Start Records

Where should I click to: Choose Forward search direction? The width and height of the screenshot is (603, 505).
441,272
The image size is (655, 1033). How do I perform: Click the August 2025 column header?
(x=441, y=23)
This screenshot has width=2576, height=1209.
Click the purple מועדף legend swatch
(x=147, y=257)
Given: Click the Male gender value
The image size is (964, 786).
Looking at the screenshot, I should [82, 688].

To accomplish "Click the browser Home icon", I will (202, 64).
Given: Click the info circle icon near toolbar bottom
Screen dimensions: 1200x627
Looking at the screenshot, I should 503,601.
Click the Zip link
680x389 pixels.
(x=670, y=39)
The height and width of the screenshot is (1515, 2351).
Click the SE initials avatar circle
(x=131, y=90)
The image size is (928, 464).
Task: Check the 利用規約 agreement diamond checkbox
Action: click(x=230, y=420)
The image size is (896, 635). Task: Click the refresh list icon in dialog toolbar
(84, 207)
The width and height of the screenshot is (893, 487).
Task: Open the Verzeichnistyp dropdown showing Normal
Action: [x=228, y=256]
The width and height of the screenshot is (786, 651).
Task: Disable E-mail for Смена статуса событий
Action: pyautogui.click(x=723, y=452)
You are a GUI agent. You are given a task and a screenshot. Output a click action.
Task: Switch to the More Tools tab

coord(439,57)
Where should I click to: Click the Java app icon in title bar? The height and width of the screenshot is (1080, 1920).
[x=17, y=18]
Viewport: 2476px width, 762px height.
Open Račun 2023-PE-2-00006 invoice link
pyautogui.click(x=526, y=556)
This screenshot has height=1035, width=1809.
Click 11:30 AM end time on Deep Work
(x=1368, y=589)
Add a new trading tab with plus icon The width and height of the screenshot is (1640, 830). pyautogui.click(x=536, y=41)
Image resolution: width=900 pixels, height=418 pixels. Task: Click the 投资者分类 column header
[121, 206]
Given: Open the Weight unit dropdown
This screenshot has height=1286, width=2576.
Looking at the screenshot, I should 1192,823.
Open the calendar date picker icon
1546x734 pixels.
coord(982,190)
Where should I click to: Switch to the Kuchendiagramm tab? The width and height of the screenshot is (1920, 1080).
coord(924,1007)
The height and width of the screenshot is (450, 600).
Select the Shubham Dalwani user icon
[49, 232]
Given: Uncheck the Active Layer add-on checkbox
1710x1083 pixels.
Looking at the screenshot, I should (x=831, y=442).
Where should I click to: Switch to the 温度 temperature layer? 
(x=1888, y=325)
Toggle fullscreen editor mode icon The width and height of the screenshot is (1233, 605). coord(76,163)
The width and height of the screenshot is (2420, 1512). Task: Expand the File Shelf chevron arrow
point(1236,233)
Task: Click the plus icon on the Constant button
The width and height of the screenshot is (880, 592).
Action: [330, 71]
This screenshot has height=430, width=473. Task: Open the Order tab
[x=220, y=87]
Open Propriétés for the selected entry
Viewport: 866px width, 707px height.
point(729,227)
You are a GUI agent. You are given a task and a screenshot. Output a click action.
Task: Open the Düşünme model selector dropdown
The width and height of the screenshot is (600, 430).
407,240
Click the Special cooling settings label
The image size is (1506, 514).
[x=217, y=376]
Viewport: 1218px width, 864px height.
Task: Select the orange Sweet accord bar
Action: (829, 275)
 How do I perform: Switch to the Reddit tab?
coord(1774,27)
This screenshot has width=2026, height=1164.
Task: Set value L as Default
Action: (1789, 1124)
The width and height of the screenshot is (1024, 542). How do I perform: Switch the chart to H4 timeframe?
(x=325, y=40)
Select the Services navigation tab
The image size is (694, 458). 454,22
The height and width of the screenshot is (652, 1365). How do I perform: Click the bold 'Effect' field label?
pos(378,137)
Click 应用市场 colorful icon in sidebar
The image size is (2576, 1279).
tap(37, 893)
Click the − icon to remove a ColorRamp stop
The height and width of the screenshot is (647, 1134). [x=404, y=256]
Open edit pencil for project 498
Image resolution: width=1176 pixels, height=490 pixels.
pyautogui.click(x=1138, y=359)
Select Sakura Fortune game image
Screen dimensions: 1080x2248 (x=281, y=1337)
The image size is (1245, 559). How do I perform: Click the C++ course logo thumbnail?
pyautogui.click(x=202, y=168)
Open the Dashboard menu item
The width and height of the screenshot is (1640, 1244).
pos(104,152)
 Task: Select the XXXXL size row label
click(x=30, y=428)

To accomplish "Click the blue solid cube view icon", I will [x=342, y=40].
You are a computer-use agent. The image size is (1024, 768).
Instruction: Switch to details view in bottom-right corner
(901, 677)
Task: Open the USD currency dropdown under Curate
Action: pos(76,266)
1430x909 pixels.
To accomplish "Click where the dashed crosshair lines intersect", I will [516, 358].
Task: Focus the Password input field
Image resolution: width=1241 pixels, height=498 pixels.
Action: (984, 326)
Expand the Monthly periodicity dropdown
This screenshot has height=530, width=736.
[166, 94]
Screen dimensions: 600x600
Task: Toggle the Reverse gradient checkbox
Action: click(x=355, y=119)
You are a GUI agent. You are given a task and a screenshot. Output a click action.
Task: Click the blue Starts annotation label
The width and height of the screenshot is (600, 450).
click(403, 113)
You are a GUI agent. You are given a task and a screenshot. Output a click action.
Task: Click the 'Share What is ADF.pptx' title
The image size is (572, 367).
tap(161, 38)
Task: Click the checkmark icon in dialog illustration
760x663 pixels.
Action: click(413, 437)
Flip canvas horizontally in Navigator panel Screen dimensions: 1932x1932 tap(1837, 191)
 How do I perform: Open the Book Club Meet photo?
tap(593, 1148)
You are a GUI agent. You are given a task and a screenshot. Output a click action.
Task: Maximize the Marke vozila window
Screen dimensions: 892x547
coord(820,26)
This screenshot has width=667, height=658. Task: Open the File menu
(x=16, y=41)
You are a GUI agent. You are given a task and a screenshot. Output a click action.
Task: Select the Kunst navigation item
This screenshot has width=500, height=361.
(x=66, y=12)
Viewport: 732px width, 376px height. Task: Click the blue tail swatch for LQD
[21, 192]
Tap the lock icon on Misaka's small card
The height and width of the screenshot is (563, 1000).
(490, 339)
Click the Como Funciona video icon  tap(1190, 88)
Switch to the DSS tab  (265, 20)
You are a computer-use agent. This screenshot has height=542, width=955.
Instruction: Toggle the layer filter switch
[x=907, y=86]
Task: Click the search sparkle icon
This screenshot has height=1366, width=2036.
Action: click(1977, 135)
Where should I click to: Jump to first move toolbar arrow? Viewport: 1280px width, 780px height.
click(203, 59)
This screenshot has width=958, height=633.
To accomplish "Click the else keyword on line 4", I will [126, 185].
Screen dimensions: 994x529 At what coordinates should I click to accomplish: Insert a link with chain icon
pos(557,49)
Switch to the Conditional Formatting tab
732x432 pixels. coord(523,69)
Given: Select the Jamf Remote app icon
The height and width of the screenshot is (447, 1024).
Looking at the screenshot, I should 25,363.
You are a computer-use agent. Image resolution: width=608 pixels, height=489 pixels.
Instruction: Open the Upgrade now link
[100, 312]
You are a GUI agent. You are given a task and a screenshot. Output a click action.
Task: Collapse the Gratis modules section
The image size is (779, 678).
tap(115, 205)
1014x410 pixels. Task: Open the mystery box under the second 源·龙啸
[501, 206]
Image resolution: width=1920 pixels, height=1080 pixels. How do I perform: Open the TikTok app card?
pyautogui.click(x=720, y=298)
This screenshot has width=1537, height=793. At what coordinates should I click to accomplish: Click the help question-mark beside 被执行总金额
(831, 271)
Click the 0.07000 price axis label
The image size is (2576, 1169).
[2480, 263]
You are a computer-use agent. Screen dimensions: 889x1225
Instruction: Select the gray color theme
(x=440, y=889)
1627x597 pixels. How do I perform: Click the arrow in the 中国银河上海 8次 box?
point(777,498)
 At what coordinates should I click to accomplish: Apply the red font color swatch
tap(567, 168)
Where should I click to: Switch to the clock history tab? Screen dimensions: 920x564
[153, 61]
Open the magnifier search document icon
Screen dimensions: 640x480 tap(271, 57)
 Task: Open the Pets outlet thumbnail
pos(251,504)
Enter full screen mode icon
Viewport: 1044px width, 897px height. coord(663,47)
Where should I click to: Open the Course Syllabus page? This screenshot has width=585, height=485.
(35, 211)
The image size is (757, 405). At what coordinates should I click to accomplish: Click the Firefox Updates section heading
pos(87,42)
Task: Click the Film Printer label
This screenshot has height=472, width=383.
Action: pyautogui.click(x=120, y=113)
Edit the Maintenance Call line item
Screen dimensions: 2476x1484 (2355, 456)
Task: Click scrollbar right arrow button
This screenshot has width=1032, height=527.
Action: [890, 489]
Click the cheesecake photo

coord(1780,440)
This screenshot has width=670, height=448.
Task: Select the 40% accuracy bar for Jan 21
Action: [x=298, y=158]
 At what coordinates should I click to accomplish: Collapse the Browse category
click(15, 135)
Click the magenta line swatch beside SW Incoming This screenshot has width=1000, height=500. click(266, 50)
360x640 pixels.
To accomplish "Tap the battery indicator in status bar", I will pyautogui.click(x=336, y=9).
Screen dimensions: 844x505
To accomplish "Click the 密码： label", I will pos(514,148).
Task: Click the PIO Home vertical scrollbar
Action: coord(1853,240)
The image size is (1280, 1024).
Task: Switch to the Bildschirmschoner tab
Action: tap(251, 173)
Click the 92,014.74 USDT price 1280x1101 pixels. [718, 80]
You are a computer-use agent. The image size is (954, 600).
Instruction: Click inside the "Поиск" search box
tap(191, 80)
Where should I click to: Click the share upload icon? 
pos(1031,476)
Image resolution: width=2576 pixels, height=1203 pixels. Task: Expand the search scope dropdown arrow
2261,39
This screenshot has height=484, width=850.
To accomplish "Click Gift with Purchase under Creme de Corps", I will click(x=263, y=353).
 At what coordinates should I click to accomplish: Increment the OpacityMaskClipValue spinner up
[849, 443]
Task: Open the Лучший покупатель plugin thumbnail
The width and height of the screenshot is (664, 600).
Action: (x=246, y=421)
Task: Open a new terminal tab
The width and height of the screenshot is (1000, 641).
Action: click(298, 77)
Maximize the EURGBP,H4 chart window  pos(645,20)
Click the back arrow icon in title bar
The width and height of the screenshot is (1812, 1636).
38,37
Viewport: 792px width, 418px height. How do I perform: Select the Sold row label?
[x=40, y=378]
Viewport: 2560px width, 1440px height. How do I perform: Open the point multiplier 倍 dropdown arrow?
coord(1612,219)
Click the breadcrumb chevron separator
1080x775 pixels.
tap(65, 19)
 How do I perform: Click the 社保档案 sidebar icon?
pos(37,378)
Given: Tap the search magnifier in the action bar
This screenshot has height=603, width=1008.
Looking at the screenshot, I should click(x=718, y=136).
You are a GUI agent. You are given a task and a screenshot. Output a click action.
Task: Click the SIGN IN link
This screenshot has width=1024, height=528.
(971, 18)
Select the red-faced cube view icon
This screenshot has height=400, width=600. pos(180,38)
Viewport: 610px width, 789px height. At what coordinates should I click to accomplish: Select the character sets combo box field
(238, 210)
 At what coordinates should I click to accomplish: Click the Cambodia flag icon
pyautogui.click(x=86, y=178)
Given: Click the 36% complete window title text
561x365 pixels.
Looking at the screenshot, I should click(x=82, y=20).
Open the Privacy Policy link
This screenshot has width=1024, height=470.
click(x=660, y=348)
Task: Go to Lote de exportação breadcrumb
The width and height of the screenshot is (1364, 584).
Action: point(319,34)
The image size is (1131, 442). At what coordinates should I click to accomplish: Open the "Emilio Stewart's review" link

End Records

• [Your objective] Identify each line in the items above that contains the word "chevron", and copy every such line in full.

• [Task result]
The width and height of the screenshot is (2420, 1512). Task: Expand the File Shelf chevron arrow
Click the breadcrumb chevron separator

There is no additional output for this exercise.